Day 2 of antibody has just ended! Today has been a very long day for all of us! Jack did well last night and had low fevers on and off, but nothing too shocking. He woke up early this AM and we started getting everything ready to start the 2nd day of antibody. We started earlier today, around noon, so we could get done earlier in the night than we did the day before. He broke out in a rash a few times during the day, but his coughing has slowed down a lot so that’s good. They decided to come and do a breathing treatment on his this morning and that did not go well at all. Right when the respiratory Dr walked in I noticed she had a mask in her hand…Jack HATES oxygen masks. He had an awful experience with one when they put him under for his first CT before he was diagnosed and he will forever be scared of them. I asked her if she planned on using the mask and she said, “Well, how do you supposed I give him the breathing treatment without it?” I said, “Not sure, but you will have to figure it out.”

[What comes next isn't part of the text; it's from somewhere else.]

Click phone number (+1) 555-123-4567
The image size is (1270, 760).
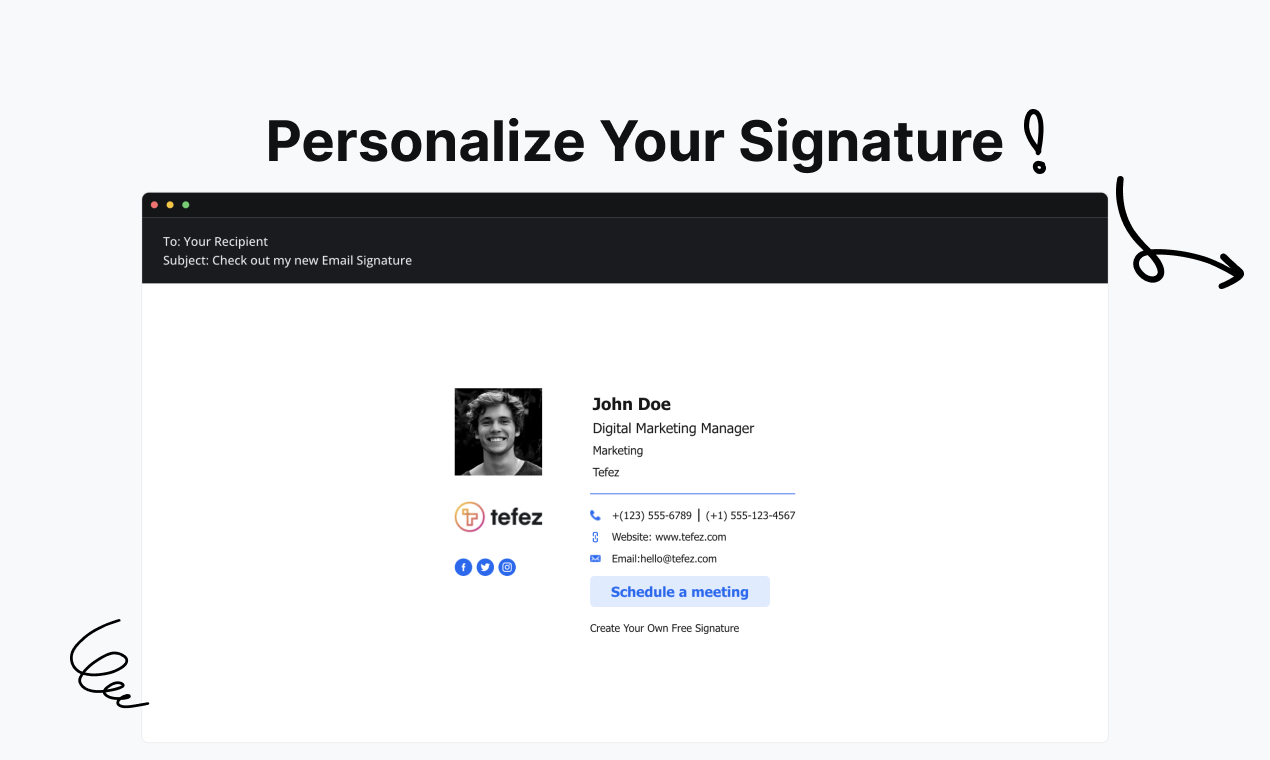(750, 516)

Our wonderful nurse, Tara, said that she should just do a blow by with the albuterol and see if that worked. Jack was still pretty upset about the whole thing and kept yelling while it was going on but I am sure it would have been much worse if he had a mask on him. I had a mini break down because my heart brakes when I watch him go through so much awful stuff. The breathing treatment didn’t do anything to help his cough, it in fact made it worse but he has gotten better on his own throughout the day.
This afternoon he fought a high fever of over 104 F, but now that the antibody has finished for the night we are hoping that it doesn’t come back again. Jack is getting pretty tired of being here, but thankfully he is halfway done with this cycle. When he gets up in the morning, he will only have 2 more nights that we have to stay here and then we get to go home and be “normal” for a few weeks before we check in again at the end of March.

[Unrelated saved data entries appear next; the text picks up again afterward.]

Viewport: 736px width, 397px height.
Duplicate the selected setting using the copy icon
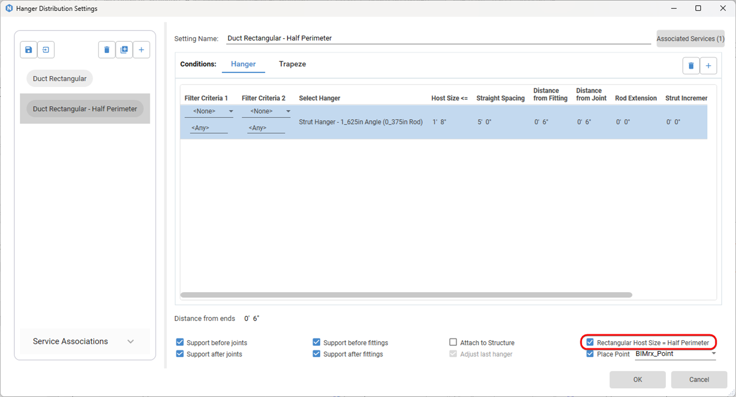(124, 50)
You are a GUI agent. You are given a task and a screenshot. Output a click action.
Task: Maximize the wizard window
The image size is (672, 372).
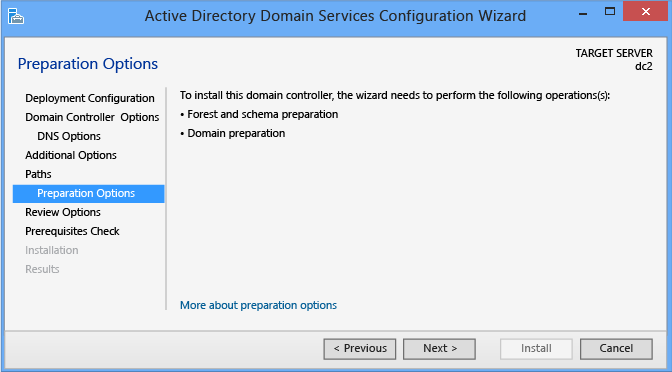(x=609, y=12)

Let’s hope that tomorrow goes better than today and that his fevers don’t get as high. Dr Eshun saw Jack this afternoon and thinks that it’s a good sign that his body is reacting because it is working. So although he has had clear scans already, we just have to keep in mind that this treatment is going to help his scans stay clear. We can’t give up on it yet…even though I just want to scoop him up and go home. He has come so far.
Zac just left to head home before going to work and we are all packed up here because we have to change rooms tonight. Not something we really want to do, but we don’t have much of a choice!